Recorded data:
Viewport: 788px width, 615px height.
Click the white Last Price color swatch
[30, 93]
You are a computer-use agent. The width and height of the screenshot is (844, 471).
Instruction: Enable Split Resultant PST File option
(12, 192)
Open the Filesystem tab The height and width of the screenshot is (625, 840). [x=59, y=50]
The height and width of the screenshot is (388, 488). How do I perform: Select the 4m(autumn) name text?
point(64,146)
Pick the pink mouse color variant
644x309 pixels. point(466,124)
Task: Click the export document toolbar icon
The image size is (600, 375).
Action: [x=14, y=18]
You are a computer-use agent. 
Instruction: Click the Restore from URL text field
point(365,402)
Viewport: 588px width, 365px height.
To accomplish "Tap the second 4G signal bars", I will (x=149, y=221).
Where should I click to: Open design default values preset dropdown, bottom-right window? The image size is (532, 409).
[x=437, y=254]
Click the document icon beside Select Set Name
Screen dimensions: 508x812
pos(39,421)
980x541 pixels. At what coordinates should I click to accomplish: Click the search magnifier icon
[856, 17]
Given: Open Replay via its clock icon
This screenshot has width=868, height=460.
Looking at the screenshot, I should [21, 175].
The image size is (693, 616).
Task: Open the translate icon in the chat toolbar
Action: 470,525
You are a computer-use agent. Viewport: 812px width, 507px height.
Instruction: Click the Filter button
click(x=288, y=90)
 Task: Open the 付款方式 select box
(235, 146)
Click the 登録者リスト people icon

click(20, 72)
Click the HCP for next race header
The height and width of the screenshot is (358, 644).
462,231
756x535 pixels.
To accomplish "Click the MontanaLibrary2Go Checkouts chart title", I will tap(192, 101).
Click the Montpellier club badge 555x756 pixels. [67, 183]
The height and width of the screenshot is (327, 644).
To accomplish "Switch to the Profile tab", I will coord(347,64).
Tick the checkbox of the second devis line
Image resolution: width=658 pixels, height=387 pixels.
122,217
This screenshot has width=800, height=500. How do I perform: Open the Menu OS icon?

__ABOUT THIS EXERCISE__: There is a run of lines above from the one with "The height and width of the screenshot is (388, 488)." to the one with "Viewport: 588px width, 365px height."; print exactly that run, both ends included, and nothing else.

__FINAL ANSWER__:
The height and width of the screenshot is (388, 488). How do I perform: Select the 4m(autumn) name text?
point(64,146)
Pick the pink mouse color variant
644x309 pixels. point(466,124)
Task: Click the export document toolbar icon
The image size is (600, 375).
Action: [x=14, y=18]
You are a computer-use agent. 
Instruction: Click the Restore from URL text field
point(365,402)
Viewport: 588px width, 365px height.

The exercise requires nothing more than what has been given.